Dari menu peserta keluyuran di Kota Toea, kelihatannya orangnya
asyik-asyik, photographer Smandel ada dalam daftar, Eddy Ritar, Komara
Abdullah, Lutfi Achyar, ditambah Irma adik Mercy, kesimpulannya nggak perlu
lari-lari nyari kamera, sip banget!.
Aku cukup membawa kamera video pocket yang kecil-kecil cabe rawit,
dengan batere cadangannya, tapi …..?. Kok
main tapi-tapian?. Tapi aku lupa ngosongin memory-nya, rasanya kayak
kepinteran banget gue!.
Aku semangat banget ingin membuat video mannequin challenge, lagu yang
pas untuk video tersebut sudah aku cari beberapa hari sebelumnya, tumben,
biasanya aku melakukan sesuatu pada saat-saat terakhir. Mulai dari lagu Betawi,
Kicir-Kicir, Ondel-Ondel, lagu popular yang ada Jakartanya, sampai akhirnya aku
jatuhkan pilihan kepada Walking on Sunshine, tarikan nada Katrina & the
Waves. MP3nya aku dapat dari grup WA angkatanku, kebetulan yang bertugas
memenuhi permintan lagu Azwardi yang menggantikan Iwon yang konon lagi cuti
hamil.
Nggak sulit mencari orang yang mau ikutan mannequin challenge, hampir
semuanya mau, jadi terkesan umplek-umplekan, lokasi pertama di halaman museum
Bahari. Nggak apa-apa nanti bikin lagi di lokasi yang lain, yang lebih serius.

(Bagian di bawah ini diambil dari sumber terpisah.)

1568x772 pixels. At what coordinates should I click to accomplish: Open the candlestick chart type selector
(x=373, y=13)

Video clip sudah aku unggah ke youtube, banyak yang protes karena nggak
bisa dilihat, penyebabnya aku memakai lagu yang ber-royality, jadi ada 2 syarat, mereka boleh pasang iklan dan hanya bisa dilihat oleh perangkat tertentu. Nah, aku sarankan link ini dibuka melalu PC,
Mac atau hape tertentu.
Kami memasuki bangunan tua yang pernah menjadi saksi meletusnya gunung
Krakatau. Di lantai 2 di salah satu ruangan terdapat diorama legenda lautan,
diantaranya Kapten Davy Jones yang menjadi nahkoda the Flying Dutchman, yang
terkenal lewat film Pirates of the Caribbean.
Nah, di tempat pesis di depan Kapten Davy Jones kami ingin sekali lagi
melakukan mannequin challenge, tapi percaya nggak berkali-kali gagal.

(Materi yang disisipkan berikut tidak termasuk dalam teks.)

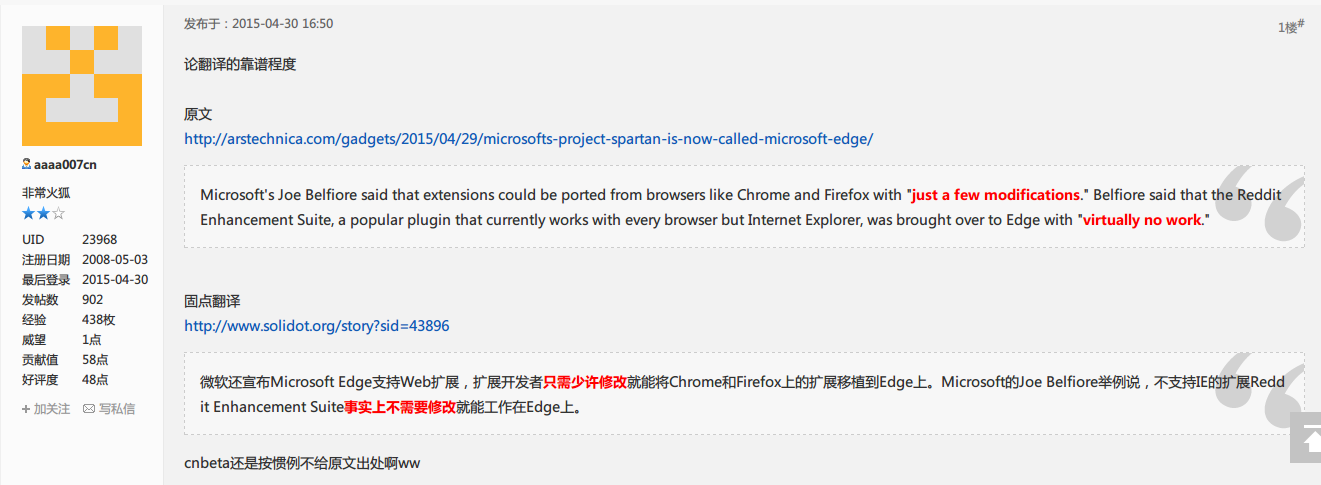Click the blue star rating icons
The width and height of the screenshot is (1321, 485).
[44, 214]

Pertama, batere kameraku habis padahal menurut perhitunganku belum
waktunya, kedua mau pakai kamera Irma nggak bisa karena kurang peka terhadap cahaya
yang seadanya, ketiga, pakai kamera Eddy Rittar yang canggih, setelah dikotak-katik
tetap aja nggak bisa jadi kamera video, terakhir, pakai handphone Fifi Mutia
nggak bisa ngerekam. Suasananya nggak enak, apalagi beberapa saat sebelum ini
daun pintu tiba-tiba dibanting, nggak tahu apa penyebabnya.
Aku mengajak kawan-kawan untuk keluar ruangan, kayaknya ada yang nggak
suka dengan kehadiran kami di sini sambil berpesan kepada kawan-kawan, “Nanti
kalau ada yang nyolek-nyolek bukan aku ya!, aku udah turun”.

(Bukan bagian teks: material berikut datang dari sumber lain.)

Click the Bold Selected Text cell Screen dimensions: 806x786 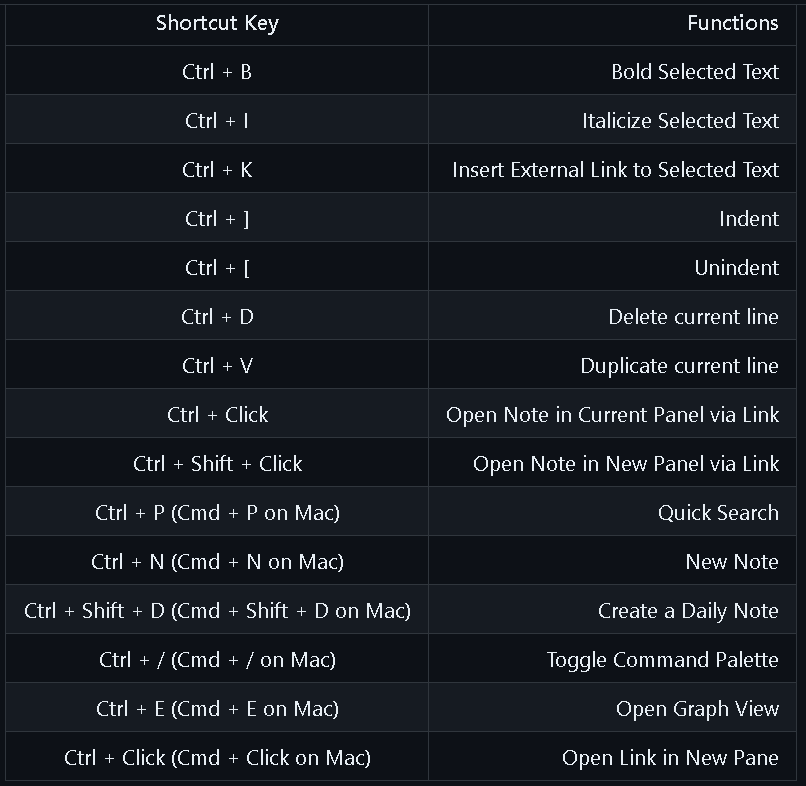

Di suatu ruangan yang sepi, aku merasa ada yang mengikuti, tiba-tiba ada
yang mengelus tengkukku, bulu kuduk tanpa diperintah berdiri, serem banget!.
Aku memberanikan diri berbalik, nggak ada siapa-siapa. Ada yang bilang dalam
kondisi seperti ini kita tidak boleh menunjukan rasa takut, akupun memberanikan
diri, “Ayo ngaku siapa tadi yang nyolek-nyolek gue!!!”. Aku mulai mengatur
irama jantung yang tadi berdetak keras, setelah tenang aku baru menyadari
bagian terakhir cerita ini hanya mimpi.